# Morrus - How about enabling 'quick post'?



## Decamber (Apr 6, 2002)

Morrus,

On other vB boards, I've seen a very convenient function called 'quick post'. It lets you post an inlay more quickly by the text box at the bottom of the page (at default; I guess you could put it on the upper right-hand corner if you prefer).

How would it be if you enabled the function? Take a look at it at least - it's indeed a time saver.

Thanks,

*Edit:* It's a quick *reply*-function I'm talking about.
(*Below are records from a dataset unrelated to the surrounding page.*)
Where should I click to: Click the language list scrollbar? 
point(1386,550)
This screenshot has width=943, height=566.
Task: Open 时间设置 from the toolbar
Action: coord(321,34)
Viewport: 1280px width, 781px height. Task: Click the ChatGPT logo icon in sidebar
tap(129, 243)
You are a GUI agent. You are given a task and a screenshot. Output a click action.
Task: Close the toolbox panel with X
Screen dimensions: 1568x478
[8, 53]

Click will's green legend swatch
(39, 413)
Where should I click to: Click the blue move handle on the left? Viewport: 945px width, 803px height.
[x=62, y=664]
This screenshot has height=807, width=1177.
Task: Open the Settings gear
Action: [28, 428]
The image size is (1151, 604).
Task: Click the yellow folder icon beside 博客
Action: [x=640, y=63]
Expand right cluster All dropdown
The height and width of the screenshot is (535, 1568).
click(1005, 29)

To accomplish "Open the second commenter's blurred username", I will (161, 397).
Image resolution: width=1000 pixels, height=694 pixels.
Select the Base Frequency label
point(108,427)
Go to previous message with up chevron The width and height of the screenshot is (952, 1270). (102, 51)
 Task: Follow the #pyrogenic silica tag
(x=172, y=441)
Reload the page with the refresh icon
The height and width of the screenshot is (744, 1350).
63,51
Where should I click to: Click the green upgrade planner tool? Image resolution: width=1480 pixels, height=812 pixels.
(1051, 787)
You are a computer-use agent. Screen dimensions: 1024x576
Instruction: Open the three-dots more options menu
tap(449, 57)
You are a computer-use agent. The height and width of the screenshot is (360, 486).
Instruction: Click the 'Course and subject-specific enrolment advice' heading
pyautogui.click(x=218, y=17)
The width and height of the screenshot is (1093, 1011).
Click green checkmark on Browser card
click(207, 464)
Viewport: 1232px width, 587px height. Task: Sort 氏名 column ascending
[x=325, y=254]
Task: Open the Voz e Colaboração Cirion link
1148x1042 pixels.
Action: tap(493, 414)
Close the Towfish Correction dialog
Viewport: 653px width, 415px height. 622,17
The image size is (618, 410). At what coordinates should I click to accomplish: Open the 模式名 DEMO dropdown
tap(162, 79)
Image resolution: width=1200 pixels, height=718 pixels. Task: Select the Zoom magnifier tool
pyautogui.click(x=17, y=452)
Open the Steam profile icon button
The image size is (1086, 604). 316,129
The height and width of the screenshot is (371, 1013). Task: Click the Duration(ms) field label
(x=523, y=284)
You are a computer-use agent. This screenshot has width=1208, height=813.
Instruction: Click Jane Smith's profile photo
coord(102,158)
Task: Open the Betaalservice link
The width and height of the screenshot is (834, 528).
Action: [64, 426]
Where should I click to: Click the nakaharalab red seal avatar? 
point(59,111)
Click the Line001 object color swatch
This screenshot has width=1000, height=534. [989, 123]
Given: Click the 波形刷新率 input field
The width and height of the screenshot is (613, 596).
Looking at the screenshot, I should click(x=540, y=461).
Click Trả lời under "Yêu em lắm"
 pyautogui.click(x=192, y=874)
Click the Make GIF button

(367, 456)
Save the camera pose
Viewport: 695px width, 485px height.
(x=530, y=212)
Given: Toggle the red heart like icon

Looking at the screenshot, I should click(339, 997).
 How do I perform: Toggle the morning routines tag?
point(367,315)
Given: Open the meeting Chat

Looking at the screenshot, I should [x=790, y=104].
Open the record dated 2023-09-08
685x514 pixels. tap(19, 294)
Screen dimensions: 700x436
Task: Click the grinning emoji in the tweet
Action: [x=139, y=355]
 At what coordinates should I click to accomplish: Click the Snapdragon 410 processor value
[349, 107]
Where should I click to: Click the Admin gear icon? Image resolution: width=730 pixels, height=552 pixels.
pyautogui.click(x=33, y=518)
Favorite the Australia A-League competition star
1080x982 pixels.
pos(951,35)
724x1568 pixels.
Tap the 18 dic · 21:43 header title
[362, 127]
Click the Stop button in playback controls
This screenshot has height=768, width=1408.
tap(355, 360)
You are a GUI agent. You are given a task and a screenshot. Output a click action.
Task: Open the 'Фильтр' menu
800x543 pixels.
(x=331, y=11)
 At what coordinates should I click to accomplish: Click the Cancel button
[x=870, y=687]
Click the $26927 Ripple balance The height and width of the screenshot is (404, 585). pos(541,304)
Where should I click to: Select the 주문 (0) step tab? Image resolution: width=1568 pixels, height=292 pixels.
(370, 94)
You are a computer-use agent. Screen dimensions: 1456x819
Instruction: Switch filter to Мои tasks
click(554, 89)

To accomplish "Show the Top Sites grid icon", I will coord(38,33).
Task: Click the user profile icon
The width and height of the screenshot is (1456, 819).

It's a reply field reduced on lul-lul* that comes with each thread.

* Lul-lul: Juicy functions


----------



## Darkness (Apr 6, 2002)

Come again?


----------



## Piratecat (Apr 6, 2002)

I'm not sure I understand what you mean!


----------



## RangerWickett (Apr 6, 2002)

I'm guessing that he means you'd have a "reply" field on the page with the thread itself, instead of having a separate page.  I personally would find that a little unappealing.


----------



## Decamber (Apr 6, 2002)

Hehe, that's right, Ranger! I guess I was a bit unclear, but hey - it's Saturday - you don't have to be fine tuned at the beginning of the weekend! 

Anyway...
At first, I was a bit uncomfortable with the quick *reply*-function, but once I had played with it for a while, I started to like it. Now I love it.


----------



## Decamber (Apr 6, 2002)

Dang it - the URL I so kindly had posted, was only to be shown for logged in users. Well, here's a screen shot:







THis is the bottom of the page. The text "Snabbsvar" means "quick reply"; "Skicka" and "Rensa" means respectively "Send" and "Reset".


----------



## Morrus (Apr 6, 2002)

Don't know what that is, but it's not part of vB.


----------



## Decamber (Apr 7, 2002)

Morrus said:
			
		

> *Don't know what that is, but it's not part of vB. *




Actually, it is. Well, I don't know whether it's a new function introduced in vB 2.2.2, but I wouldn't think so. Take a look a the image in my previous post, and you will perhaps see what I mean.


----------



## Morrus (Apr 7, 2002)

It's not part of this software.


----------



## pennywiz (Apr 7, 2002)

A full 15% of Decamber's 'not-so-quick-reply' 29 posts are in this thread.  The boards have shown repeatedly that the current server situation can't support additional features.  I fail to see the logic behind the suggestion.


----------



## LeeCHeSSS (Apr 7, 2002)

This quick reply box is a hack attainable on www.vbulletin.org

Actually, this would reduce server load since it won't have to do 20 new queries to bring up a new page when a user wants to reply.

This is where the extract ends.